Copy the listing below in full, exactly as given.

Data
===
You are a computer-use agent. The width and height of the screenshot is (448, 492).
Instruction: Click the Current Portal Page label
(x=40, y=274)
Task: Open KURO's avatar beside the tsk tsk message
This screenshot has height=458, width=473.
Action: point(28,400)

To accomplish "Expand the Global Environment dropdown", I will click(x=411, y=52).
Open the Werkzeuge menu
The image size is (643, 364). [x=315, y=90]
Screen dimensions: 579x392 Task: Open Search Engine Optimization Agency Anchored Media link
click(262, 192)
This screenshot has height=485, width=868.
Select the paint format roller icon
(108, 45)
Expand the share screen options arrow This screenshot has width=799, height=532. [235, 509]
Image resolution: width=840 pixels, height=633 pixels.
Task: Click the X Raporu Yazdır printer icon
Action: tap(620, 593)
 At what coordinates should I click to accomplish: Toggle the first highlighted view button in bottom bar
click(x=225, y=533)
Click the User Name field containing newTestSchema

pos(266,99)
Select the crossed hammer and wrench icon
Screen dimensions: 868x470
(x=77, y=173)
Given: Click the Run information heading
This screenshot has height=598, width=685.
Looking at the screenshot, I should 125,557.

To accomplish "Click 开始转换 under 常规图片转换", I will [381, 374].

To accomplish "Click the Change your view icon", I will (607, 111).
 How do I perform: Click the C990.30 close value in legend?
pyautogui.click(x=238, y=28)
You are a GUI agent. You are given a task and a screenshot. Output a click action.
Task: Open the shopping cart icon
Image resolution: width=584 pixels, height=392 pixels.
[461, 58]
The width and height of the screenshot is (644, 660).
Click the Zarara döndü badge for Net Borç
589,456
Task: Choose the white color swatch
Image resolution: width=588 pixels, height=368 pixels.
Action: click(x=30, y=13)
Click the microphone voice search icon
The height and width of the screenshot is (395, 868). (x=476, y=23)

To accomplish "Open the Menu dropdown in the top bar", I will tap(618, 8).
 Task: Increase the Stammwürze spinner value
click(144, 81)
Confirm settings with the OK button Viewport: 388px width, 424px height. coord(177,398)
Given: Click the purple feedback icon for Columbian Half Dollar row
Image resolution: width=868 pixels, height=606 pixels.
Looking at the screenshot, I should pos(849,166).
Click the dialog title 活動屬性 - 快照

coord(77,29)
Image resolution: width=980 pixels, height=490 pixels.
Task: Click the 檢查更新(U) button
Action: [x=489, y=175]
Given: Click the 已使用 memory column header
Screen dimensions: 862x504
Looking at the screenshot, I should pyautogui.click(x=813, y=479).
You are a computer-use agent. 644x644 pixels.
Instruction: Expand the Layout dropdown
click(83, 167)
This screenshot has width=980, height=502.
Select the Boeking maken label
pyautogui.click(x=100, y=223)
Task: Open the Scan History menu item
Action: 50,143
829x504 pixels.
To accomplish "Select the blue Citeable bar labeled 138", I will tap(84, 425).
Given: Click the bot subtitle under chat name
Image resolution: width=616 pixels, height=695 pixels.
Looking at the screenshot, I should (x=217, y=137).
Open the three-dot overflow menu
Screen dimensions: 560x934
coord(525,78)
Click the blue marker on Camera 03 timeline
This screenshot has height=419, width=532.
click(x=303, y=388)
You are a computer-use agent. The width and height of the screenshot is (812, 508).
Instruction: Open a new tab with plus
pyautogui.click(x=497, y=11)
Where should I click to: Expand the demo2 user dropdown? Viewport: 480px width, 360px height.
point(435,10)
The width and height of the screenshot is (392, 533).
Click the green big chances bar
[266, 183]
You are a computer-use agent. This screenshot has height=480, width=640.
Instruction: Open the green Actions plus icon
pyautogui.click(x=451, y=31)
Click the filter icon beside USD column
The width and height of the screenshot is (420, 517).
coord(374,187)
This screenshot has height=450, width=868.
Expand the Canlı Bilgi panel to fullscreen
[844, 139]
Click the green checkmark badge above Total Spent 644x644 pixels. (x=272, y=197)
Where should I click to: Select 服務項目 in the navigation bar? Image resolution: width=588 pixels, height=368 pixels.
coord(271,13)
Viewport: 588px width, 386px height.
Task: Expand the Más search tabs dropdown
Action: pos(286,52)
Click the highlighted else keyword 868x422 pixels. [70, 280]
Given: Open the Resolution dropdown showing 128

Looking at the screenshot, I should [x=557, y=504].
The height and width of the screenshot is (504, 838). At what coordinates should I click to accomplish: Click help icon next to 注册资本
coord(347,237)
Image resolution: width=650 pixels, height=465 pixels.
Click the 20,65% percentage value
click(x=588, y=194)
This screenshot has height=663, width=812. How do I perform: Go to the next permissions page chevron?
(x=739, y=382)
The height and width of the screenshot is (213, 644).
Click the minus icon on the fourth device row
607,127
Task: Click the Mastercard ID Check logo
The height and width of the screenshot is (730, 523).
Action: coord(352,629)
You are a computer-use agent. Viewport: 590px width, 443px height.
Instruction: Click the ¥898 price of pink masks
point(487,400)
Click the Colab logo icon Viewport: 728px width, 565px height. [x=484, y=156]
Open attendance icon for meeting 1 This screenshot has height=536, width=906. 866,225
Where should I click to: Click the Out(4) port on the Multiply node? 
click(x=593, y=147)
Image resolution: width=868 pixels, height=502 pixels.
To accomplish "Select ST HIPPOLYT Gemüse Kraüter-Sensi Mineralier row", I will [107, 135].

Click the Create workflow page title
===
Solved problem
You are a computer-use agent. The width and height of the screenshot is (448, 492).
Instruction: Click the Current Portal Page label
(x=40, y=274)
Task: Open KURO's avatar beside the tsk tsk message
This screenshot has height=458, width=473.
Action: point(28,400)

To accomplish "Expand the Global Environment dropdown", I will click(x=411, y=52).
Open the Werkzeuge menu
The image size is (643, 364). [x=315, y=90]
Screen dimensions: 579x392 Task: Open Search Engine Optimization Agency Anchored Media link
click(262, 192)
This screenshot has height=485, width=868.
Select the paint format roller icon
(108, 45)
Expand the share screen options arrow This screenshot has width=799, height=532. [235, 509]
Image resolution: width=840 pixels, height=633 pixels.
Task: Click the X Raporu Yazdır printer icon
Action: tap(620, 593)
 At what coordinates should I click to accomplish: Toggle the first highlighted view button in bottom bar
click(x=225, y=533)
Click the User Name field containing newTestSchema

pos(266,99)
Select the crossed hammer and wrench icon
Screen dimensions: 868x470
(x=77, y=173)
Given: Click the Run information heading
This screenshot has height=598, width=685.
Looking at the screenshot, I should 125,557.

To accomplish "Click 开始转换 under 常规图片转换", I will [381, 374].

To accomplish "Click the Change your view icon", I will (607, 111).
 How do I perform: Click the C990.30 close value in legend?
pyautogui.click(x=238, y=28)
You are a GUI agent. You are given a task and a screenshot. Output a click action.
Task: Open the shopping cart icon
Image resolution: width=584 pixels, height=392 pixels.
[461, 58]
The width and height of the screenshot is (644, 660).
Click the Zarara döndü badge for Net Borç
589,456
Task: Choose the white color swatch
Image resolution: width=588 pixels, height=368 pixels.
Action: click(x=30, y=13)
Click the microphone voice search icon
The height and width of the screenshot is (395, 868). (x=476, y=23)

To accomplish "Open the Menu dropdown in the top bar", I will tap(618, 8).
 Task: Increase the Stammwürze spinner value
click(144, 81)
Confirm settings with the OK button Viewport: 388px width, 424px height. coord(177,398)
Given: Click the purple feedback icon for Columbian Half Dollar row
Image resolution: width=868 pixels, height=606 pixels.
Looking at the screenshot, I should pos(849,166).
Click the dialog title 活動屬性 - 快照

coord(77,29)
Image resolution: width=980 pixels, height=490 pixels.
Task: Click the 檢查更新(U) button
Action: [x=489, y=175]
Given: Click the 已使用 memory column header
Screen dimensions: 862x504
Looking at the screenshot, I should pyautogui.click(x=813, y=479).
You are a computer-use agent. 644x644 pixels.
Instruction: Expand the Layout dropdown
click(83, 167)
This screenshot has width=980, height=502.
Select the Boeking maken label
pyautogui.click(x=100, y=223)
Task: Open the Scan History menu item
Action: 50,143
829x504 pixels.
To accomplish "Select the blue Citeable bar labeled 138", I will tap(84, 425).
Given: Click the bot subtitle under chat name
Image resolution: width=616 pixels, height=695 pixels.
Looking at the screenshot, I should (x=217, y=137).
Open the three-dot overflow menu
Screen dimensions: 560x934
coord(525,78)
Click the blue marker on Camera 03 timeline
This screenshot has height=419, width=532.
click(x=303, y=388)
You are a computer-use agent. The width and height of the screenshot is (812, 508).
Instruction: Open a new tab with plus
pyautogui.click(x=497, y=11)
Where should I click to: Expand the demo2 user dropdown? Viewport: 480px width, 360px height.
point(435,10)
The width and height of the screenshot is (392, 533).
Click the green big chances bar
[266, 183]
You are a computer-use agent. This screenshot has height=480, width=640.
Instruction: Open the green Actions plus icon
pyautogui.click(x=451, y=31)
Click the filter icon beside USD column
The width and height of the screenshot is (420, 517).
coord(374,187)
This screenshot has height=450, width=868.
Expand the Canlı Bilgi panel to fullscreen
[844, 139]
Click the green checkmark badge above Total Spent 644x644 pixels. (x=272, y=197)
Where should I click to: Select 服務項目 in the navigation bar? Image resolution: width=588 pixels, height=368 pixels.
coord(271,13)
Viewport: 588px width, 386px height.
Task: Expand the Más search tabs dropdown
Action: pos(286,52)
Click the highlighted else keyword 868x422 pixels. [70, 280]
Given: Open the Resolution dropdown showing 128

Looking at the screenshot, I should [x=557, y=504].
The height and width of the screenshot is (504, 838). At what coordinates should I click to accomplish: Click help icon next to 注册资本
coord(347,237)
Image resolution: width=650 pixels, height=465 pixels.
Click the 20,65% percentage value
click(x=588, y=194)
This screenshot has height=663, width=812. How do I perform: Go to the next permissions page chevron?
(x=739, y=382)
The height and width of the screenshot is (213, 644).
Click the minus icon on the fourth device row
607,127
Task: Click the Mastercard ID Check logo
The height and width of the screenshot is (730, 523).
Action: coord(352,629)
You are a computer-use agent. Viewport: 590px width, 443px height.
Instruction: Click the ¥898 price of pink masks
point(487,400)
Click the Colab logo icon Viewport: 728px width, 565px height. [x=484, y=156]
Open attendance icon for meeting 1 This screenshot has height=536, width=906. 866,225
Where should I click to: Click the Out(4) port on the Multiply node? 
click(x=593, y=147)
Image resolution: width=868 pixels, height=502 pixels.
To accomplish "Select ST HIPPOLYT Gemüse Kraüter-Sensi Mineralier row", I will [107, 135].

Click the Create workflow page title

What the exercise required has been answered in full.